Mundanal Ruido

Colombia y Venezuela

Ambas naciones conforman, debido a su vecindad, una sola unidad geopolítica: a Bogotá y a Caracas, antaño, les enfrentaron disputas territoriales locales.
  • 2010-03-14•Fin de Semana online

Hugo Chávez y Álvaro Uribe escenificaron en Cancún, en febrero pasado, su enésimo enfrentamiento público. Las diferencias entre ambos mandatarios, pese a las apariencias, tienen un calado más geopolítico que personal o incluso, ideológico: Colombia y Venezuela, que durante la colonia compartieron virreinato y durante diez años fueron el mismo país, siempre han estado tan enfrentados como interconectados.

Ambas naciones conforman, debido a su vecindad, una sola unidad geopolítica: a Bogotá y a Caracas, antaño, les enfrentaron disputas territoriales locales; actualmente, sus relaciones, están condicionadas por equilibrios geoestratégicos globales.

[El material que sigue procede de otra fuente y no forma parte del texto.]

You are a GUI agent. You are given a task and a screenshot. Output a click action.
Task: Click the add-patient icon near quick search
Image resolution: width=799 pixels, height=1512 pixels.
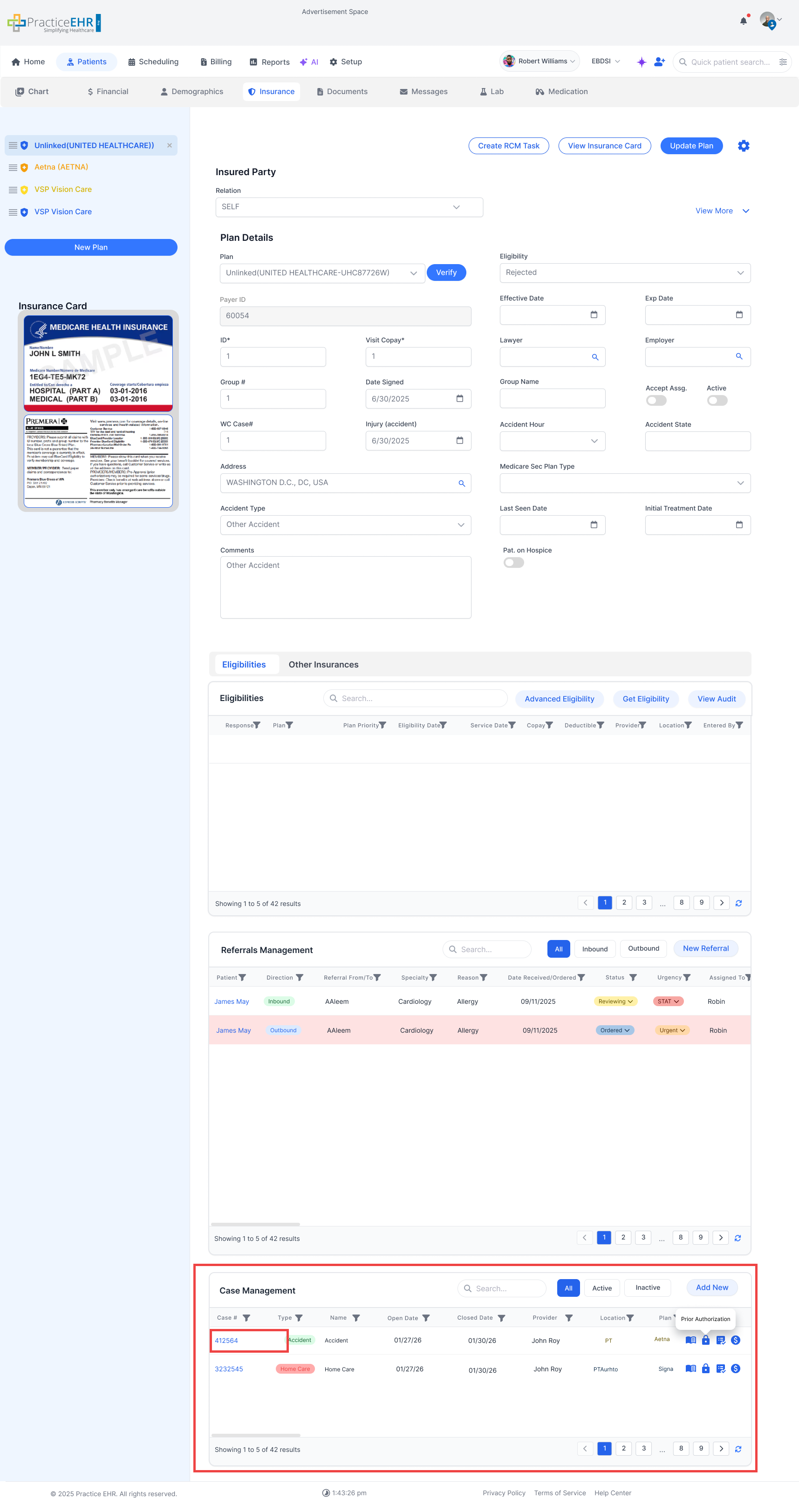[659, 61]
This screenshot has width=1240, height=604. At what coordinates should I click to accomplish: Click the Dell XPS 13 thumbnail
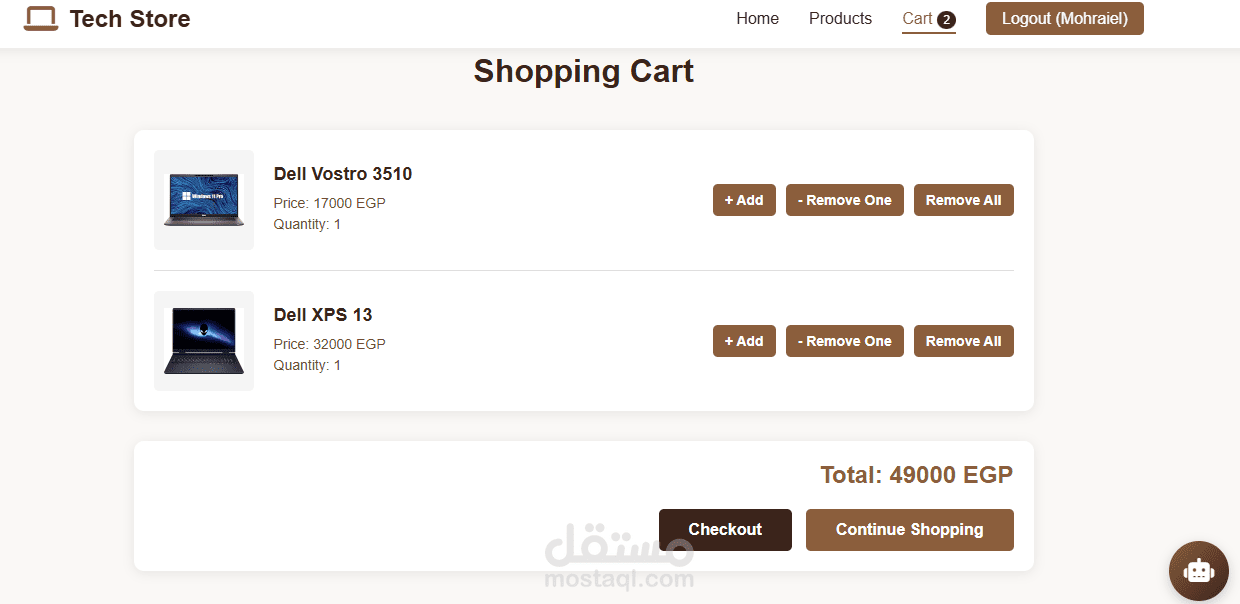[204, 341]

La clave radica en que su frontera común, de 2 mil kilómetros, es porosa: en Venezuela reside cerca de un millón de colombianos. Entre ellos, guerrilleros y paramilitares que consideran los enormes y poco habitados Llanos como su retaguardia. Eso convierte a Venezuela en un actor pasivo del conflicto interno colombiano pero también, cada vez más, en un espacio hacia el que migra la violencia: cada año, aunque cueste creerlo, hay más homicidios en Venezuela que en Colombia.

Uno de los motivos es el tráfico de armas, siempre asociado al narcotráfico: Venezuela es una puerta de salida de la droga colombiana hacia Europa y Estados Unidos; Colombia, el país latinoamericano que más gasta en armamento.

Washington se ha ido convirtiendo, en dicho marco, en un actor cada vez más directo de este conflicto latente: primero fue el agotado –e indirecto– Plan Colombia y desde hace unos meses, su presencia militar en Colombia.

Caracas la considera una amenaza por parte de un país que, paradójicamente, es su principal comprador de petróleo y que, por si fuera poco, está a punto de operar… desde el territorio de su segundo socio comercial: ¡Colombia!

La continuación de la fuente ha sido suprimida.